Deep learning from scratch with python
Last week I presented at the Data Science Study Group on a project of mine where I built a deep learning platform from scratch in python.
For reference, here’s my code and slides.
First, my project drew primarily from two sets of sources, without which I never would have completed this project. First, there are many examples of folks doing this online. Here’s an incomplete list in python:
- ** Deep Learning From Scratch I-V by Daniel Sabinasz **
- Implementing a Neural Network from Scratch in Python – An Introduction by Denny Britz
- Understanding and coding Neural Networks From Scratch in Python and R by Sunil Ray
- How to Implement the Backpropagation Algorithm From Scratch In Python
While all of these are useful, Sabinasz’s was what I based my project on because he implements a system that builds a computational graph and includes a true backpropogation algorithm. The others I saw do this implicitly by calculating the gradients operation-by-operation. That approach is fine for a single demo but I wanted something that mimicked the flexibility of tensorflow, allowing me to compare different network structures and activations without starting over each time.

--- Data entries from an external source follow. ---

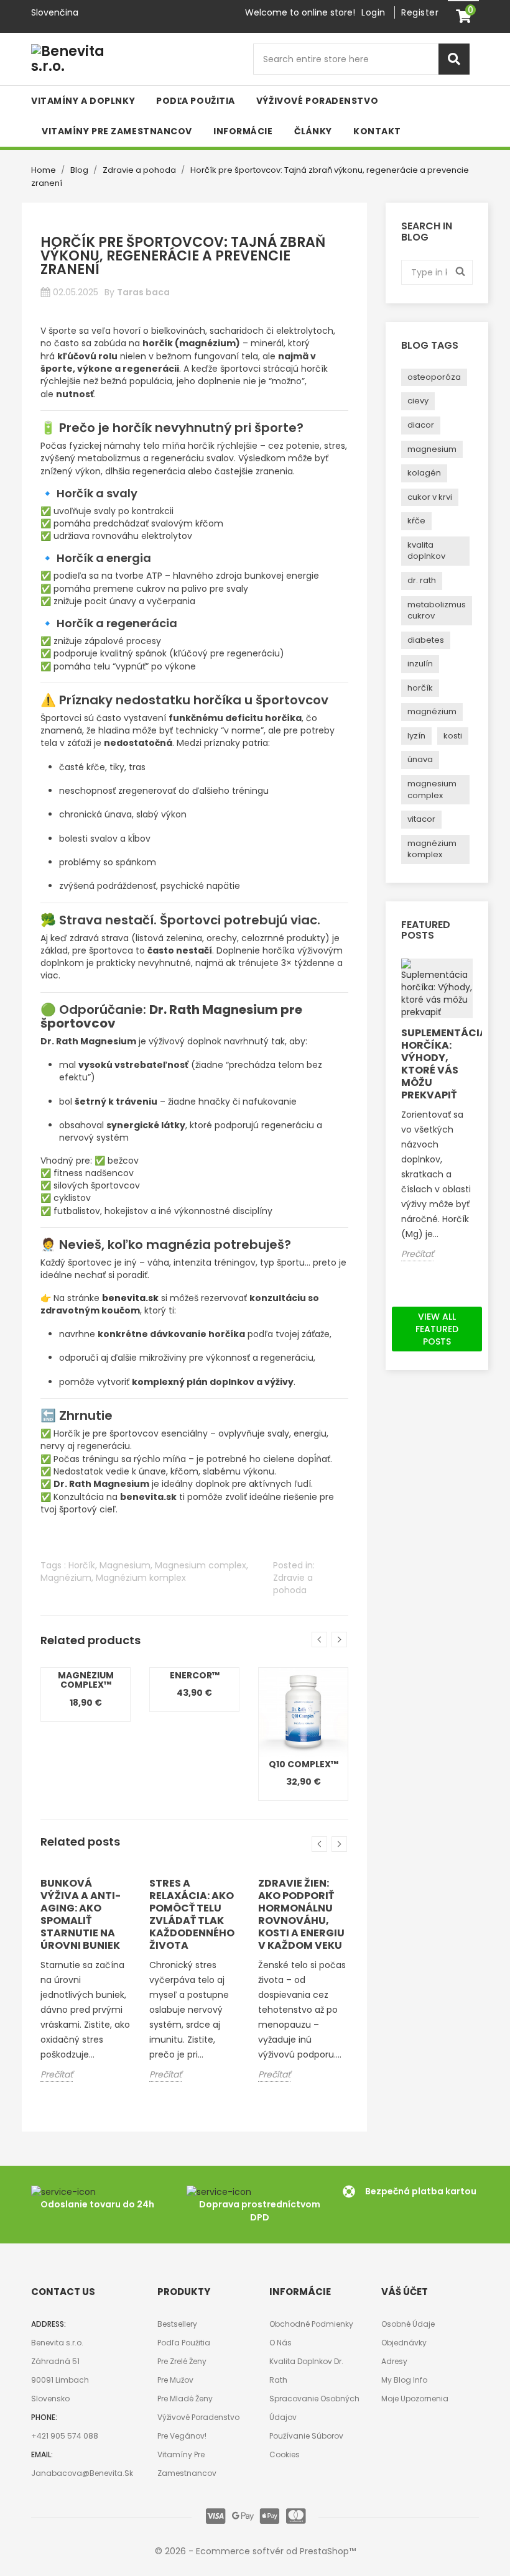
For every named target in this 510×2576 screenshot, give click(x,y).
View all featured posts (436, 1329)
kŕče (416, 521)
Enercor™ (195, 1675)
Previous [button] (319, 1639)
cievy (418, 401)
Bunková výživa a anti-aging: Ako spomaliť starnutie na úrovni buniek (80, 1914)
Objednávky (404, 2342)
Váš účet (404, 2291)
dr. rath (421, 580)
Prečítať (56, 2074)
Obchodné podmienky (311, 2324)
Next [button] (339, 1639)
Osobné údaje (408, 2324)
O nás (280, 2342)
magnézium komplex (432, 849)
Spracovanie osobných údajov (314, 2407)
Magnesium (125, 1565)
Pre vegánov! (181, 2436)
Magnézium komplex (141, 1577)
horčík (420, 688)
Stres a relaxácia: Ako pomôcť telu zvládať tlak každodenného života (191, 1914)
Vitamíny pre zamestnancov (186, 2463)
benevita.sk (130, 1298)
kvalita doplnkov (426, 551)
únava (420, 759)
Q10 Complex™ (303, 1764)
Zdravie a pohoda (293, 1583)
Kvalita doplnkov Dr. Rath (306, 2370)
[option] (85, 1694)
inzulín (420, 663)
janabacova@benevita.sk (82, 2473)
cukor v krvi (429, 497)
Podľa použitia (183, 2342)
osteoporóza (434, 377)
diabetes (425, 640)
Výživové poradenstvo (198, 2417)
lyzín (416, 736)
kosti (452, 736)
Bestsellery (177, 2324)
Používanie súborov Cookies (306, 2445)
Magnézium (65, 1577)
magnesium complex (432, 789)
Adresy (394, 2361)
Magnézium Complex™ (86, 1680)
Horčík (81, 1565)
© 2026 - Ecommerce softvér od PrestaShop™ (255, 2551)
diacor (420, 425)
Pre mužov (175, 2380)
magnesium (432, 449)
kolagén (424, 473)
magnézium (432, 711)
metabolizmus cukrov (436, 610)
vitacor (421, 819)
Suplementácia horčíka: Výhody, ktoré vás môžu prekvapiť (437, 1064)
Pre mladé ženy (185, 2398)
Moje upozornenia (414, 2398)
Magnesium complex (200, 1565)
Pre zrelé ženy (181, 2361)
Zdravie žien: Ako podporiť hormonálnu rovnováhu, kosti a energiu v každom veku (301, 1914)
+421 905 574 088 (64, 2436)
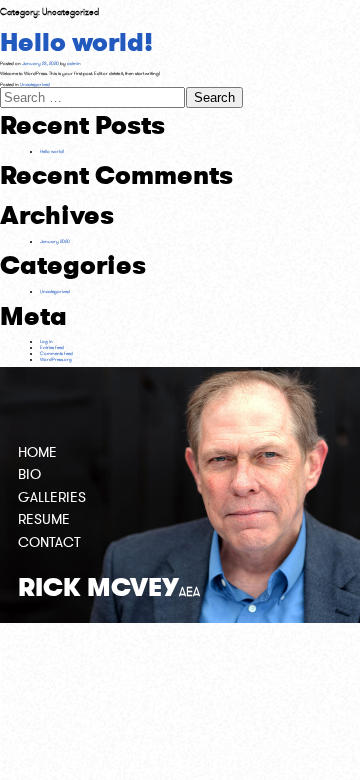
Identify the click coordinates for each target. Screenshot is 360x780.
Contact (49, 542)
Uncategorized (35, 84)
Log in (46, 341)
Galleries (52, 497)
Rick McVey (109, 587)
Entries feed (52, 347)
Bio (29, 474)
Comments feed (56, 353)
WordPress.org (56, 359)
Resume (44, 519)
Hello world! (76, 42)
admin (74, 63)
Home (37, 452)
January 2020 (55, 241)
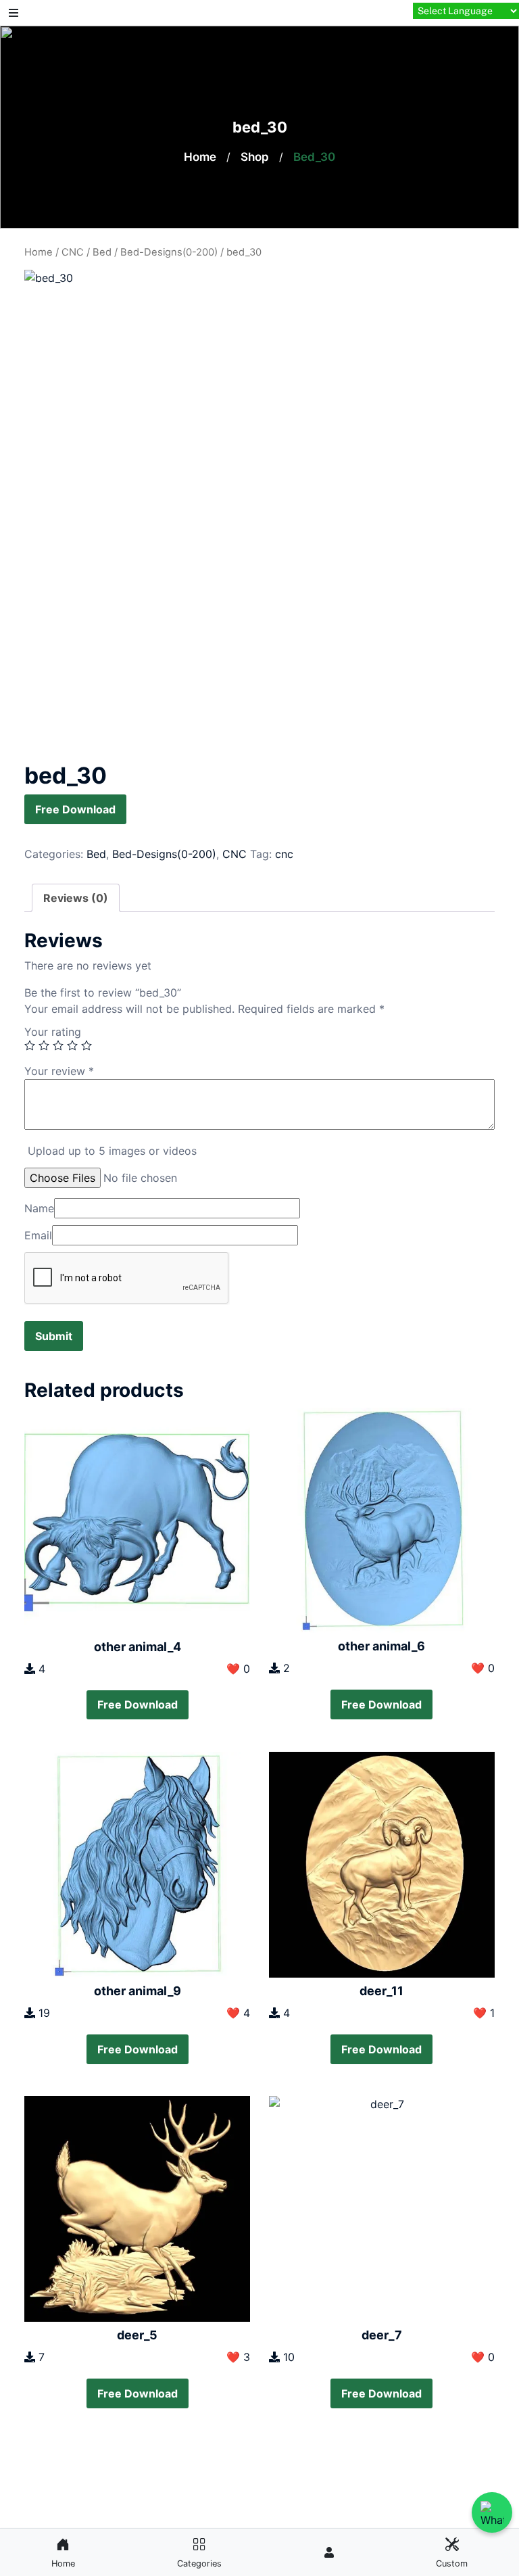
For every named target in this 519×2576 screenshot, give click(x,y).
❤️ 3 (238, 2357)
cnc (284, 854)
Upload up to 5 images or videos (112, 1151)
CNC (72, 252)
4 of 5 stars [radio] (72, 1045)
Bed (102, 252)
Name (39, 1208)
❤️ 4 (238, 2013)
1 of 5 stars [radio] (29, 1045)
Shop (255, 157)
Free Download (75, 809)
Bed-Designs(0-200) (169, 252)
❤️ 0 (238, 1668)
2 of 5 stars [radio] (44, 1045)
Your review (59, 1071)
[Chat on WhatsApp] (492, 2512)
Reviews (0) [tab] (75, 898)
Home (200, 157)
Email (38, 1235)
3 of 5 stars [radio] (58, 1045)
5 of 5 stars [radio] (86, 1045)
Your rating (52, 1032)
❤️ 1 (484, 2013)
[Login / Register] (329, 2552)
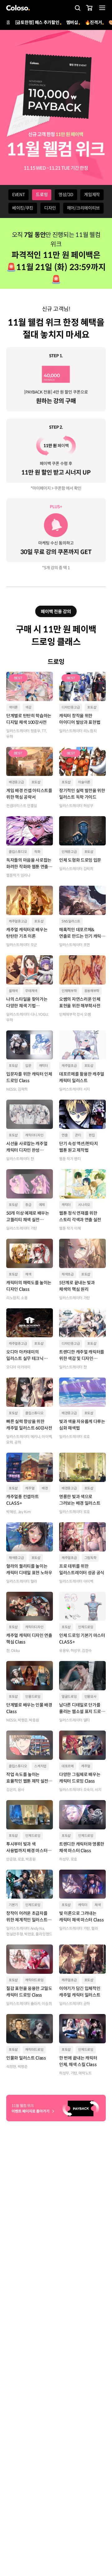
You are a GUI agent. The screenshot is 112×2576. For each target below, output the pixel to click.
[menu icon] (102, 8)
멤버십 (72, 22)
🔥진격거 (93, 22)
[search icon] (77, 8)
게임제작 (92, 194)
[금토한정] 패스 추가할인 (37, 22)
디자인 (50, 208)
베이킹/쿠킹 (22, 208)
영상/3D (65, 194)
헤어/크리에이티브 (83, 208)
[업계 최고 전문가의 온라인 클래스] (18, 7)
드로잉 (42, 194)
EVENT (18, 194)
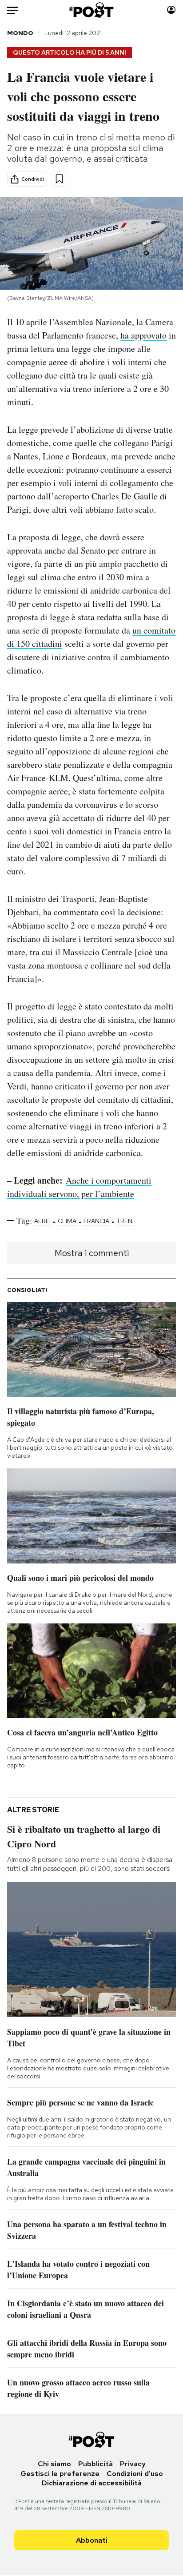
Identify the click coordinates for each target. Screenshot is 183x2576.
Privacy (133, 2463)
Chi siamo (54, 2463)
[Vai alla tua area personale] (171, 10)
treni (125, 1221)
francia (96, 1221)
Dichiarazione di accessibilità (92, 2483)
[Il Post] (91, 10)
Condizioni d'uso (135, 2473)
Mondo (20, 33)
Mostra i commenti (92, 1253)
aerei (42, 1221)
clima (67, 1221)
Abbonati (91, 2540)
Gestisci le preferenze (59, 2473)
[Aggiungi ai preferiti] (59, 178)
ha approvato (143, 335)
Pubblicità (95, 2463)
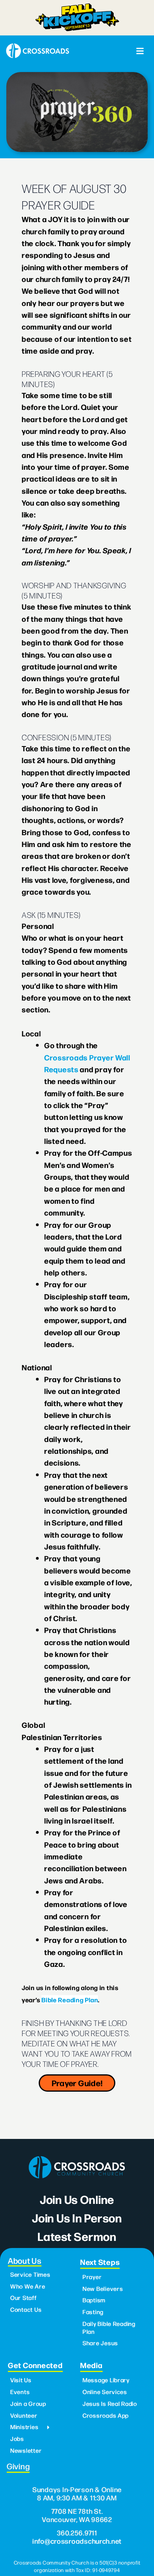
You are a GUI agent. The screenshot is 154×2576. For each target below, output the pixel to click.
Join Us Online (77, 2199)
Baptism (94, 2300)
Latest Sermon (77, 2236)
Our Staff (23, 2298)
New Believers (103, 2288)
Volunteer (24, 2415)
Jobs (17, 2439)
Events (20, 2392)
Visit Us (21, 2380)
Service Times (30, 2274)
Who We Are (27, 2286)
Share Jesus (100, 2343)
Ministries (24, 2427)
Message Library (106, 2380)
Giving (18, 2466)
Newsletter (25, 2450)
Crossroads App (106, 2415)
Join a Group (28, 2403)
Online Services (105, 2392)
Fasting (93, 2312)
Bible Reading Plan (69, 1999)
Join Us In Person (77, 2217)
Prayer (92, 2277)
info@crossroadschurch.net (77, 2540)
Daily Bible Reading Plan (109, 2327)
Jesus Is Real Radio (110, 2403)
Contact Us (25, 2309)
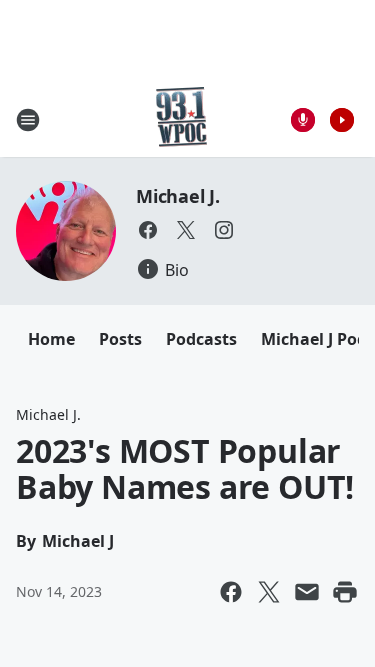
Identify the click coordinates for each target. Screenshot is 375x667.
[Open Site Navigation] (28, 120)
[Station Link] (181, 119)
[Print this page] (345, 592)
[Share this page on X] (269, 592)
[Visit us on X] (186, 230)
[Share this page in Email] (307, 592)
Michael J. (178, 196)
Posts (120, 339)
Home (51, 339)
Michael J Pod (314, 339)
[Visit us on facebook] (148, 230)
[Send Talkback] (303, 120)
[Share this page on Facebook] (231, 592)
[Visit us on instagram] (224, 230)
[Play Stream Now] (342, 120)
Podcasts (201, 339)
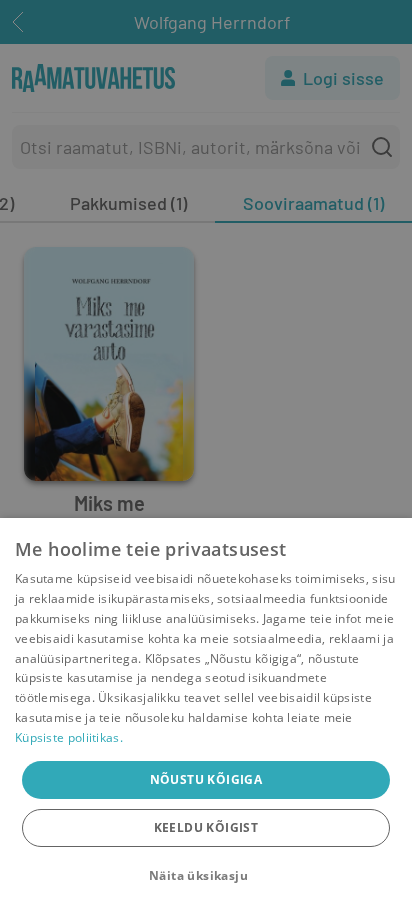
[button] (206, 876)
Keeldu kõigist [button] (206, 827)
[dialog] (206, 716)
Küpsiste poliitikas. (69, 737)
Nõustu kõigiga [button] (206, 779)
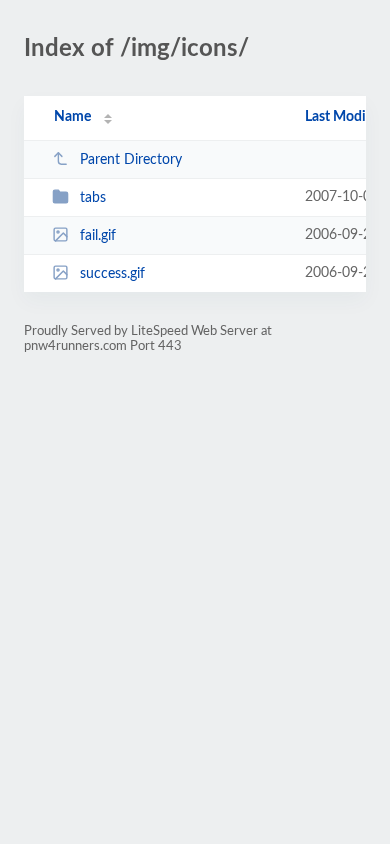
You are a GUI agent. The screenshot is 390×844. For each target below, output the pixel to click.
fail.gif (98, 236)
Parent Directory (131, 160)
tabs (93, 198)
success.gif (112, 274)
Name (72, 117)
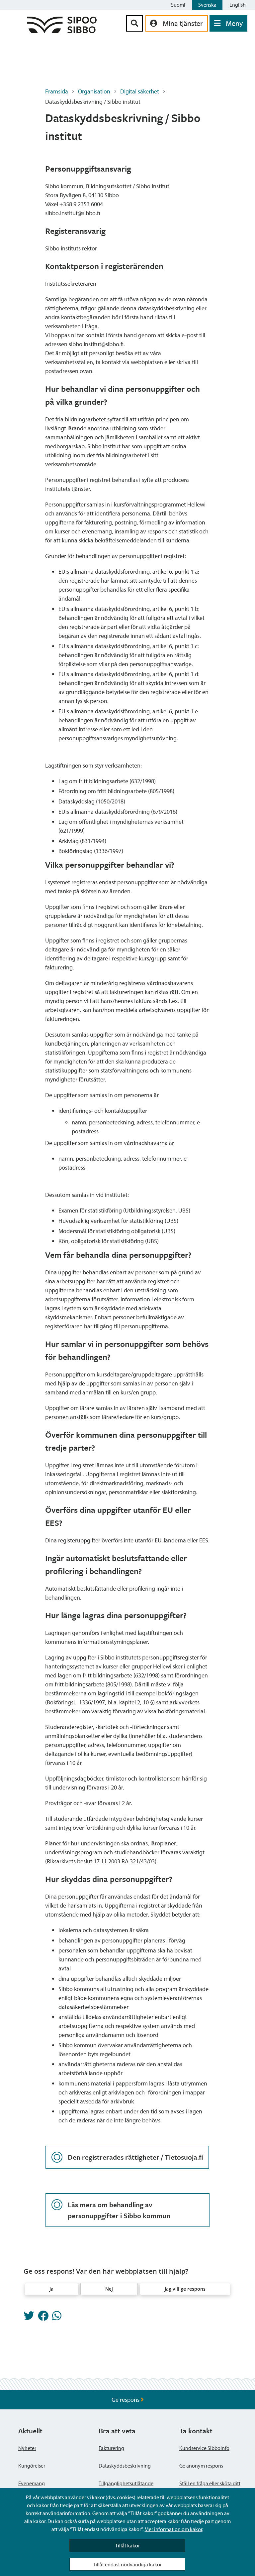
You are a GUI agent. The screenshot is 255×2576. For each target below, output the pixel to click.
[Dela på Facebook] (43, 2317)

In addition to these resources, I drew heavily from Deep Learning by Goodfellow, Bengio, and Courville. I’m certain that the other examples I looked toward used this book as well.
While I started with Sabinasz’s code, I made a few modifications and improvements including:
- Add graph visualization with python Graphviz
- Remove the use of globals for the computational graph
- Simplify backprop algorithm by adding gradient calculations to the operation classes
- Add a Relu activation function
- Tweak the visualizations
Here’s the learning rate plotted along with the classification boundary for a relu network with 4 hidden nodes.
And here’s the computational graph. You can really see the benefit of tracking the graph and automating the backprop algorithm for a graph of this size.
What I still want to do
- I want to write up a blog summarizing my talk and the process for creating this. I think it could be a very useful explanatory tool.
- I have a strong feeling that some of the gradients in here are inaccurate.
- In many cases the network fails to learn for any learning rate schedule unless I give it a much higher capacity than it needs (e.g. 4+ hidden nodes in the XOR task).
- In simple cases, like separable data, the model should be able to get arbitrarily close to $J=0$ but fails to do so.
- The softmax gradient seems to differ from that found in other sources
- I want to extend this model to larger datasets and deeper networks. Right now it runs into what I think are underflow errors in these cases but they should be possible to avoid.